BEGIN Data extract

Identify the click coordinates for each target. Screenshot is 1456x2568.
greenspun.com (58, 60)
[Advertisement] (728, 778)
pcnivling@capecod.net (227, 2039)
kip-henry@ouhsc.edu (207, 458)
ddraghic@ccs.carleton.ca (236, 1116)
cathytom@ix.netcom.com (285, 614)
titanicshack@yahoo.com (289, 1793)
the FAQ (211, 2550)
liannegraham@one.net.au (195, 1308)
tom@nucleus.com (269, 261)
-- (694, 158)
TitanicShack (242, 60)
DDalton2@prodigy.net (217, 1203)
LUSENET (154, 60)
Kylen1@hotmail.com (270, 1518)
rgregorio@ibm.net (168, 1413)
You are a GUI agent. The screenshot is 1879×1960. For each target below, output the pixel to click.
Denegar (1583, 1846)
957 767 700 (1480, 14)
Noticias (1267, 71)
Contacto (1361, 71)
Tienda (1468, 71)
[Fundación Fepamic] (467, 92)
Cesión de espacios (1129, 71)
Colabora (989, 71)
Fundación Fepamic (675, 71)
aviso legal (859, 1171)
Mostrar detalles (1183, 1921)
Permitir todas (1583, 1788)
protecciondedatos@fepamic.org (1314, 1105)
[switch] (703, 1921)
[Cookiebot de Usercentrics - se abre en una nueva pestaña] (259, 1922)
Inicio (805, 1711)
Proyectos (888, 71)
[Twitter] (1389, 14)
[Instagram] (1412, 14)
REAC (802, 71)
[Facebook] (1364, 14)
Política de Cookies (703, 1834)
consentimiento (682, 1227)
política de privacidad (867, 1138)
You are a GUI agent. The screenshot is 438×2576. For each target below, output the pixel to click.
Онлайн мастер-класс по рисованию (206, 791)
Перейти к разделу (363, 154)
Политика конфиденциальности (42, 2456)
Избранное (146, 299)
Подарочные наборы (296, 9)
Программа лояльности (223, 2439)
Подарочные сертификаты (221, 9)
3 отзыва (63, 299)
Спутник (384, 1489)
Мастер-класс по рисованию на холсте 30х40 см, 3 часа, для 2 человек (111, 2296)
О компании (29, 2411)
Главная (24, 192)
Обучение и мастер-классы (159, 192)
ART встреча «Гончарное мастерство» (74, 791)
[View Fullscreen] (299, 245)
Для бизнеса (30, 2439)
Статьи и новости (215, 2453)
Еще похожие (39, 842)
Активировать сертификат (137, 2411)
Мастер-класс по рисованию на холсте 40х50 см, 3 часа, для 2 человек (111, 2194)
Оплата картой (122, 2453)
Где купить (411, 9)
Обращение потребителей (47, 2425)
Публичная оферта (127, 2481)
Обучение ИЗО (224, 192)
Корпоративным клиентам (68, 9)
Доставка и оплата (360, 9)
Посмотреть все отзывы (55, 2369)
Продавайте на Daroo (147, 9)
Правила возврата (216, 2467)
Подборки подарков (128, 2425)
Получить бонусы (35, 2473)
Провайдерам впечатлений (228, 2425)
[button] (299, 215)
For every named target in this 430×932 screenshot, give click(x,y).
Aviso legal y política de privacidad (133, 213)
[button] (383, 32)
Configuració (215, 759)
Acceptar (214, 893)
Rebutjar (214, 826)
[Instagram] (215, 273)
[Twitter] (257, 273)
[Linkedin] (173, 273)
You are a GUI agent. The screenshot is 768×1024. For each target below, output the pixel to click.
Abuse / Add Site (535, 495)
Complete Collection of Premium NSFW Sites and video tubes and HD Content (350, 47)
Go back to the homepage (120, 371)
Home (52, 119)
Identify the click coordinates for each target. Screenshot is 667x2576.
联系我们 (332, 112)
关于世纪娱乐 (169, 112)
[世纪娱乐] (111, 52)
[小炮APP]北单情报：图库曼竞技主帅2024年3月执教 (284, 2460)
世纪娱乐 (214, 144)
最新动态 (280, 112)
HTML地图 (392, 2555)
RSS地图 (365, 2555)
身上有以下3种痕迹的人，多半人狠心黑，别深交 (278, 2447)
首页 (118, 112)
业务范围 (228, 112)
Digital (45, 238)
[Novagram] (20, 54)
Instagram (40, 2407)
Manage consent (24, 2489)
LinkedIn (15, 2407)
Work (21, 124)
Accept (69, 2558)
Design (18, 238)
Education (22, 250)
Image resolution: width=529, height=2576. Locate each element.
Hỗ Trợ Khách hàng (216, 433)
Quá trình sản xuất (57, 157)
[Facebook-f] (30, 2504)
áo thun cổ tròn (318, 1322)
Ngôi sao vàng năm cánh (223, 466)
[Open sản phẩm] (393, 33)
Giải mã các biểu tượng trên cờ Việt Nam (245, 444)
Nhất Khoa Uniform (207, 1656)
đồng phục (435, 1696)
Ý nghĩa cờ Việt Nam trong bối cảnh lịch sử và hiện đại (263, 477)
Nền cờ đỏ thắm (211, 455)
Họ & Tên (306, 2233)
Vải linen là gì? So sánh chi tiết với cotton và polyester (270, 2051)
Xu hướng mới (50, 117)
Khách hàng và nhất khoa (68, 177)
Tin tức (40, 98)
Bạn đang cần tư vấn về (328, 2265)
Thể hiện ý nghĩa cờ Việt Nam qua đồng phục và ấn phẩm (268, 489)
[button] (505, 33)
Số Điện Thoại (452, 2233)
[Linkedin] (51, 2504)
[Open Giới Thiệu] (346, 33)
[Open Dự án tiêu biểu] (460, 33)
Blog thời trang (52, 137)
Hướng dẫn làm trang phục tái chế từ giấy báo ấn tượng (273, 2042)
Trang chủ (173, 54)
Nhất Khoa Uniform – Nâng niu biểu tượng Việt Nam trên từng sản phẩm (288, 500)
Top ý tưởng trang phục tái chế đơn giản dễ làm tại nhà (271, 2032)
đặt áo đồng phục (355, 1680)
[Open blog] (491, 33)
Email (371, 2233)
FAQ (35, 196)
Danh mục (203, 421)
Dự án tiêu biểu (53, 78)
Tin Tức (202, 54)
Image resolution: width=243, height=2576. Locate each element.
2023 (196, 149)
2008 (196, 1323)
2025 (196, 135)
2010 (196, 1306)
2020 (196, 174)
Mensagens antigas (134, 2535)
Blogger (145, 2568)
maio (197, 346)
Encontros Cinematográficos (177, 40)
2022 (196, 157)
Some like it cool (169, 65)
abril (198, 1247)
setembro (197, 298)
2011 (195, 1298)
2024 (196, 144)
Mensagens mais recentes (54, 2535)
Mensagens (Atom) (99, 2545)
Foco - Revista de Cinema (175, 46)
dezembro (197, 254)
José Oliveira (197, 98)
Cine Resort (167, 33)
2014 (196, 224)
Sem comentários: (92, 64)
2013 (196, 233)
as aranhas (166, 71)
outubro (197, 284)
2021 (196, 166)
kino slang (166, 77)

END Data extract

Copy out, from the material above, each line in which the string "Locate" is found.

__Output of the exercise__.
Image resolution: width=529, height=2576. Locate each element.
Image resolution: width=243, height=2576. Locate each element.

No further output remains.